O herezji liberalizmu

Zarażony liberalizmem katolik zachowuje skarb swojej tolerancji i swojej miłości bliźniego dla zaprzysięgłych nieprzyjaciół Wiary, dla najbardziej heroicznych obrońców Wiary ma on natomiast jedynie sarkazm i obelgę.

Nie ma zatem żadnego grzechu przeciwko miłości bliźniego w nazywaniu zła złem, jego autorów – podżegaczami, jego uczniów – złymi ludźmi, a wszystkich służących mu czynów, słów i pism – niegodziwymi, złymi i nikczemnymi.

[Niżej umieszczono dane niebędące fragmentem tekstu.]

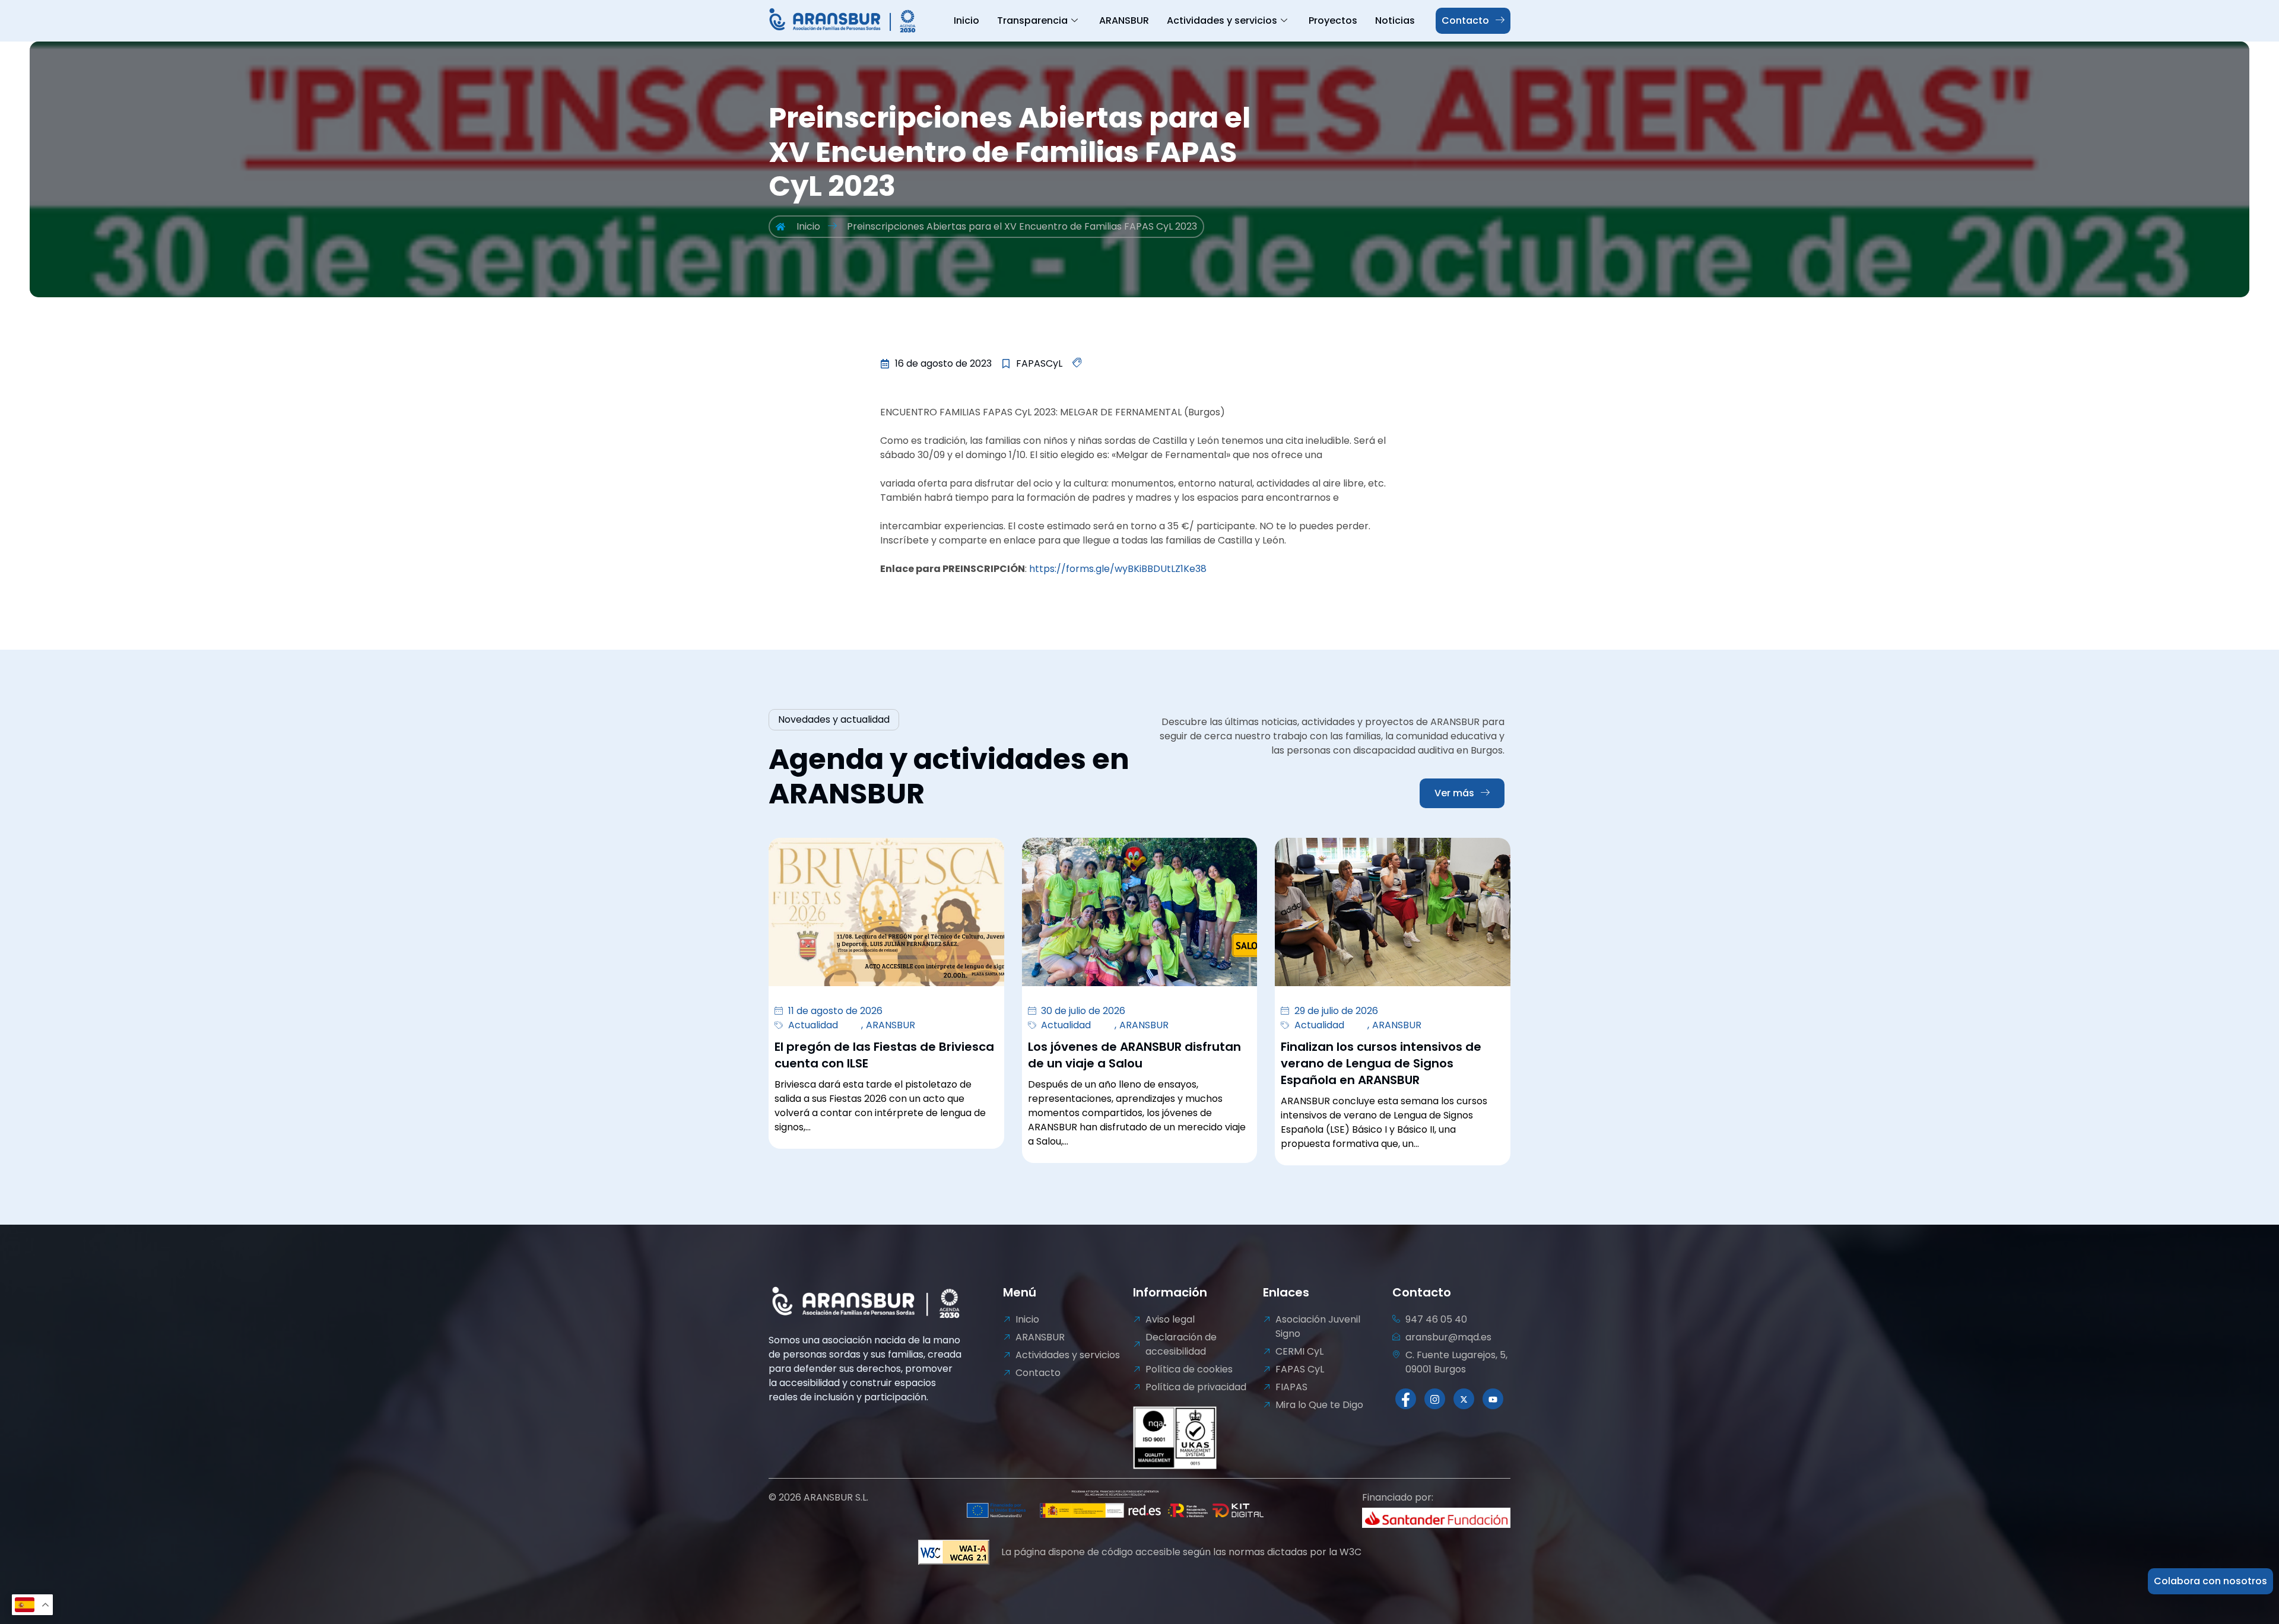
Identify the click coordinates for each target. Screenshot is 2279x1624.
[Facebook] (1405, 1398)
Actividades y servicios (1222, 20)
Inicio (966, 20)
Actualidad (813, 1025)
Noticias (1395, 20)
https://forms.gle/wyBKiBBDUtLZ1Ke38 (1118, 569)
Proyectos (1333, 20)
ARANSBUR (1124, 20)
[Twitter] (1463, 1398)
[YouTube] (1493, 1398)
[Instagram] (1434, 1398)
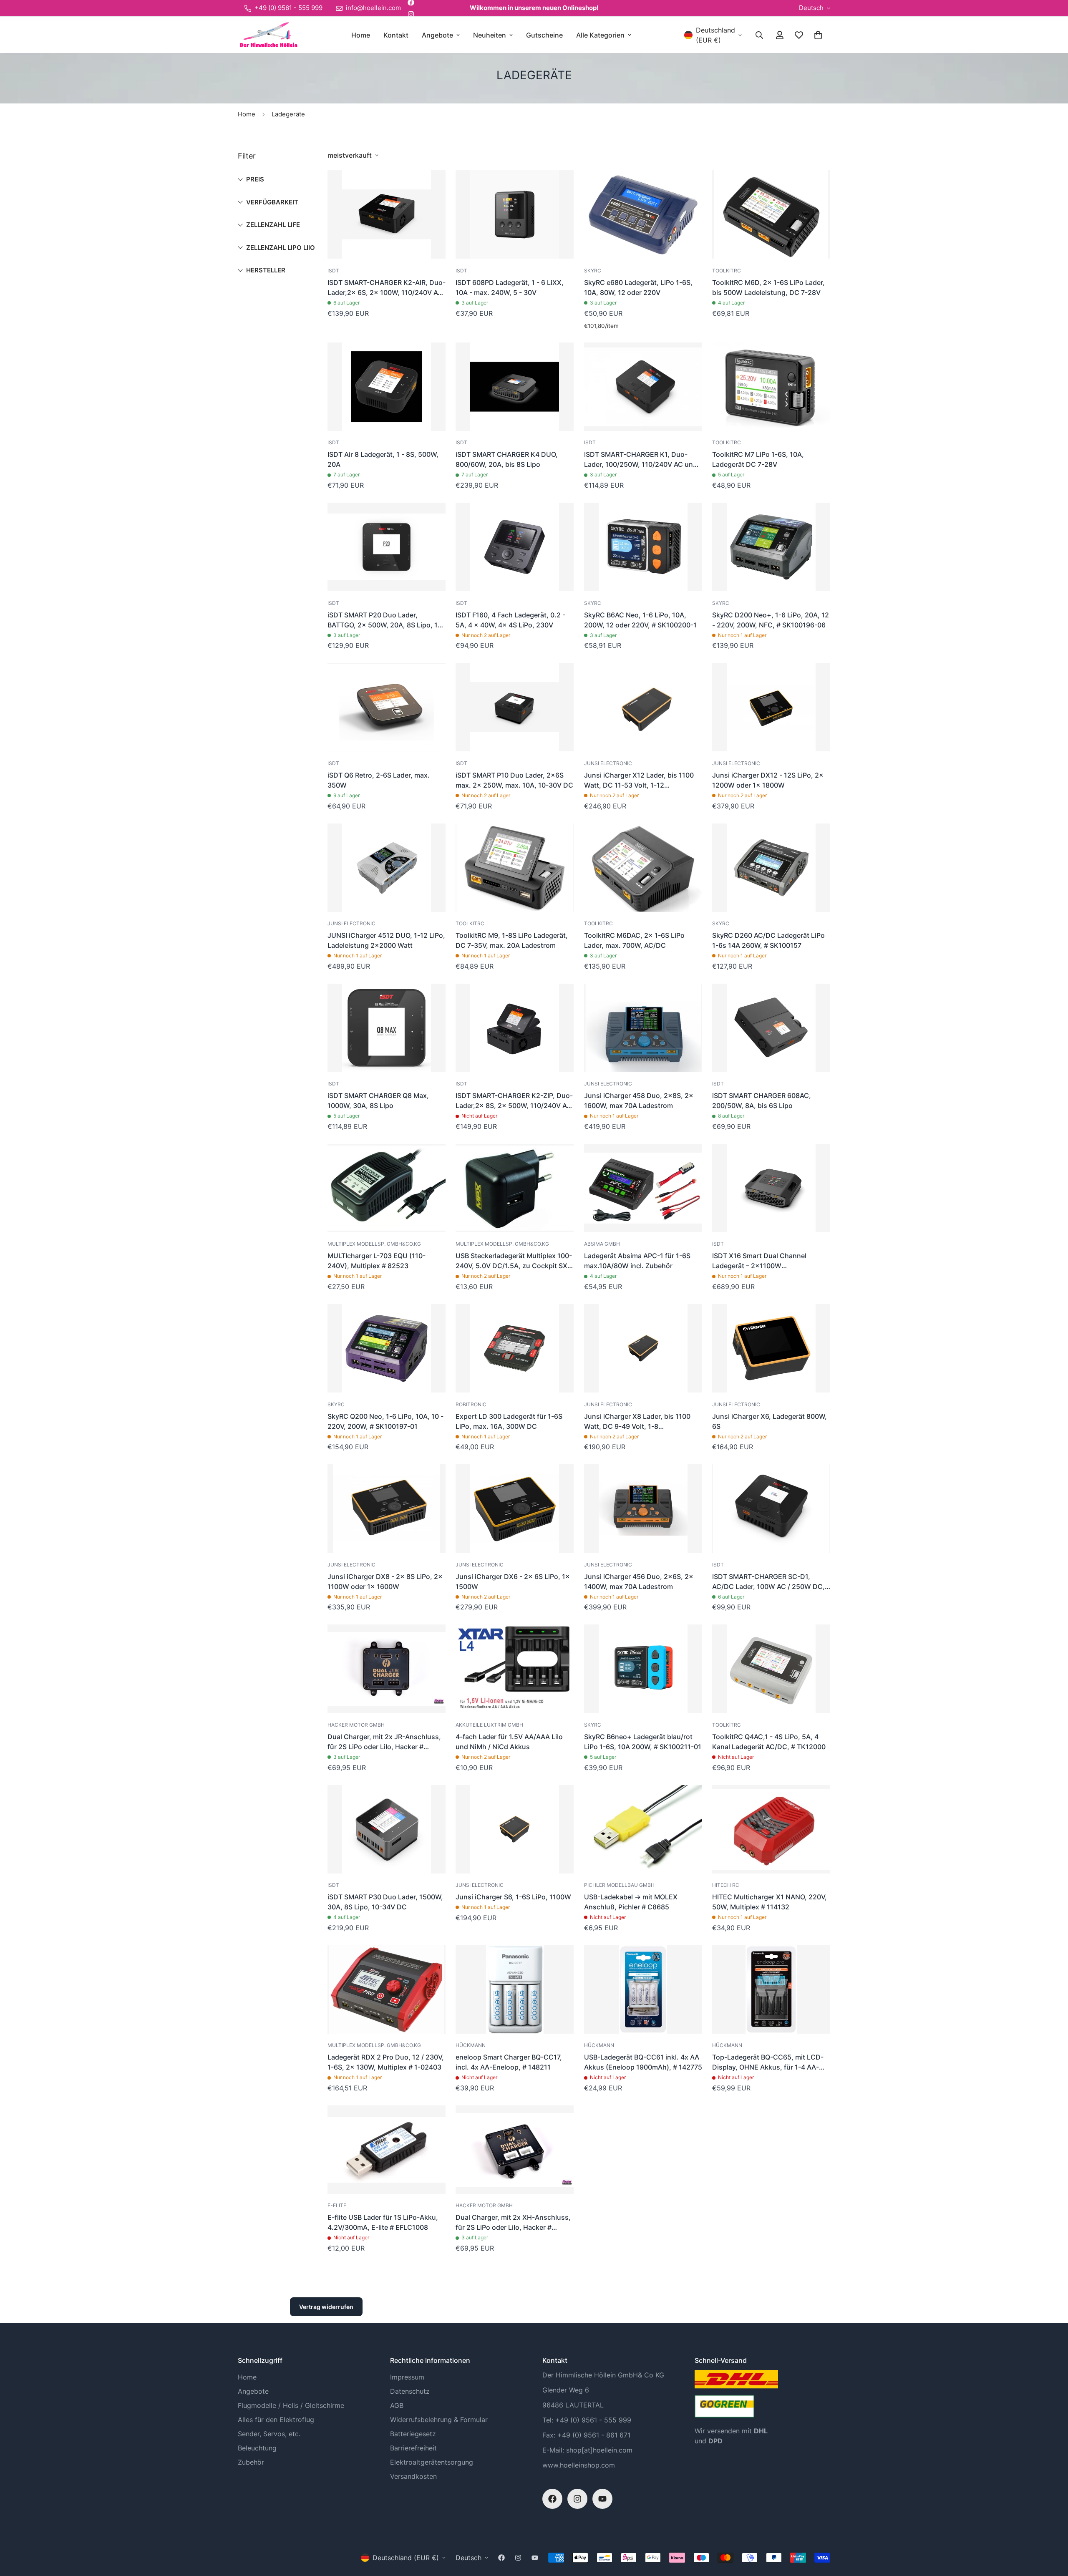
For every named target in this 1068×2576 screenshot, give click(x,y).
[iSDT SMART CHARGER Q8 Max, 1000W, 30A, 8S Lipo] (386, 1028)
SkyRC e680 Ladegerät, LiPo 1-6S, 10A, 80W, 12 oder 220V (638, 287)
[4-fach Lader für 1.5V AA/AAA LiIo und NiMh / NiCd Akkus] (515, 1668)
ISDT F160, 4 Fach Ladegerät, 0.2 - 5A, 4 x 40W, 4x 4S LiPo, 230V (510, 620)
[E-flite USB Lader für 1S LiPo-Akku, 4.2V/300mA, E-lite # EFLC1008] (386, 2149)
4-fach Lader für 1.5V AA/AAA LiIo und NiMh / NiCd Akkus (509, 1741)
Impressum (407, 2377)
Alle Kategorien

Różnica między katolikami a liberałami polega na tym, że patrzą oni na apostołów błędu jako na wolnych obywateli, praktykujących po prostu swoje pełne prawo do myślenia w sprawach religii tak jak im się podoba. Katolicy natomiast widzą w nich zdeklarowanych nieprzyjaciół Wiary, której mamy obowiązek bronić. Nie widzimy w ich błędach po prostu wolnych przekonań, lecz naganne i formalne herezje, jak uczy nas na ten temat prawo Boże.

Istnieje tylko jedna prawda, nie pozostawiająca żadnego miejsca na sprzeciw i sprzeczność. Zaprzeczanie tej prawdzie jest nierozumne; to umieszczanie fałszu na poziomie prawdy. Na tym polega głupota i grzech liberalizmu.

 

Z książki ks. dr Felixa Sarda y Salvany, Liberalizm jest grzechem. Wydawnictwo WERS, Poznań 1995.